Note, though, that we say that inflation is the context and not the cause of this shift in monetary conditions.  This is not just semantics.  The cause would be the prime motivation for the policy change, the context is the economic condition which allows it to happen.  For most central banks, inflation is the cause of a monetary tightening – they are inflation fighters. The Bank of Japan is different – it wants to use this period of inflation to normalise policy, not kill it.

The ‘virtuous cycle’
If our choice of words here is important, the BoJ’s is crucial and telling.  In its opening paragraph of its March press release it stated:

“…the Policy Board of the Bank of Japan assessed the virtuous cycle between wages and prices, and judged it came in sight that the price stability target of 2 percent would be achieved in a sustainable and stable manner…” 5

The virtuous cycle. Other central bankers talk about the wage-price spiral, usually in grave tones, when explaining why peoples’ mortgages are getting more expensive.  Only the Bank of Japan describes the self-reinforcing relationship between prices and pay as virtuous.  Is this a distinction without a difference?  We don’t think so.  If the BoJ is not adjusting policy to the end of reducing inflation but is rather normalising policy as much as it can before inflation drops below target, then the tightening cycle is likely to be short and shallow.

That is not to say there is nothing more to come from the BoJ, of course.  In his speech last month, Member of the Policy Board Naoki Tamura referred to Japan as “a State without Meaningful Interest Rates” and highlighted why that was a bad thing.6 Tamura described his vision of policy normalisation thus:

“In my view, the ultimate goal is, with the price stability target of 2 percent, to return interest rates to a level where they can perform their functions — that is, where raising or lowering interest rates can act to adjust demand and affect prices — and at the same time to recover the hurdle rate function and signalling effects”.

Taking all of this together, it seems to us that far from being the milestone to the beginning of a new monetary regime, the recent hike in Japanese rates is more likely a marker for the beginning of the end of that transition.  Assuming that is the case, let’s turn our attention to what this might mean for markets.

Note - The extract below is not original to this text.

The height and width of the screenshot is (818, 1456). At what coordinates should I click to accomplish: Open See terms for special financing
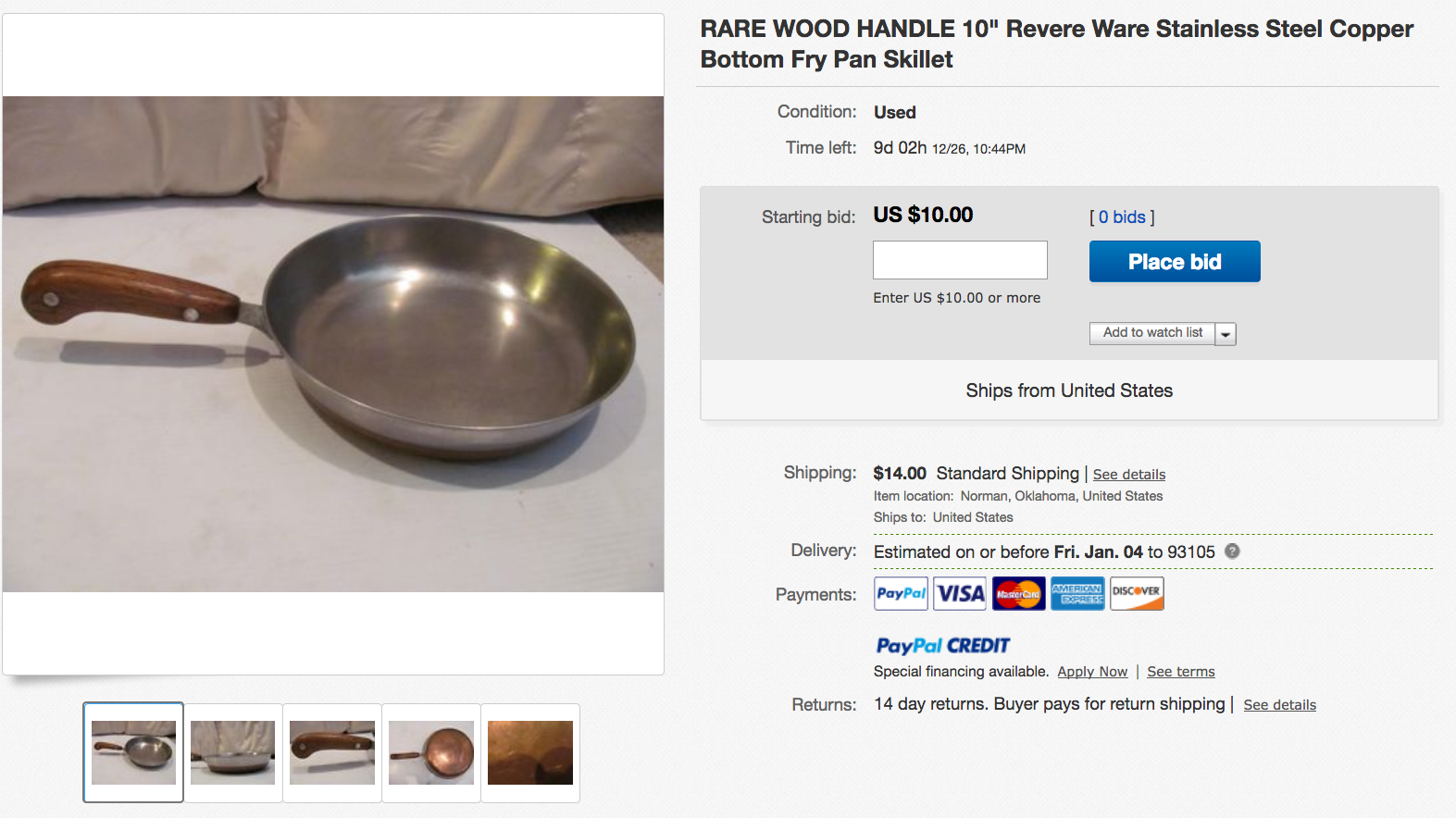tap(1180, 671)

Good news, or bad news, for equities?

Surely this is simple – higher rates are bad for equities, right?  Well, not quite, because if that were true, a cut to rates would always and everywhere be good news for stocks and that is demonstrably not the case.  The last time the Bank of Japan traversed the zero-line with its policy rate, when it cut to negative at the beginning of 2016, the Topix index fell 20 percent in in the following half year.  So dire were Japan’s economic straits that such a novel policy was required, or so went the reasoning at the time.  We think that the rationale can work in the other direction this time round – a bump in policy rate is a vote of confidence, and therefore good news for the equity market.

More interesting to us than the impact on overall market level is the effect at the style and sector level.  Here, once again, history provides a guide.  Let’s cast our mind back to mid-2006 – the last time the Bank of Japan did a “first hike”. 7 One might have expected that move to presage a period of outperformance for banks, for which higher interest rates are a boon to profits, and underperformance for real estate companies which would be expected to suffer higher funding costs.  The reality, in fact, was the opposite.  Clearly then, it was, as the old cliché goes, better to travel than to arrive.

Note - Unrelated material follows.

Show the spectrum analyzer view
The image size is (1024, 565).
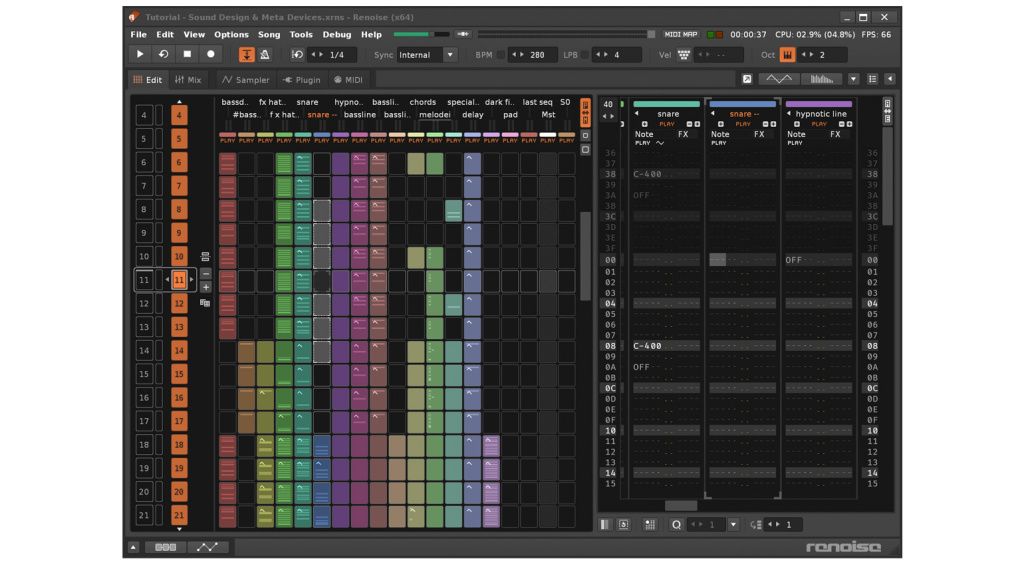tap(822, 79)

Finally, we need to consider the implications for currency markets.  We are tentative commentators, at best, when it comes to the Yen but so important is the topic that we must address it.   Over the last few years at least, real interest rate differentials have explained well the direction of the Yen versus the US Dollar.  The inflation fighting Fed has dragged capital away from the Yen, with the dovish BoJ’s assent.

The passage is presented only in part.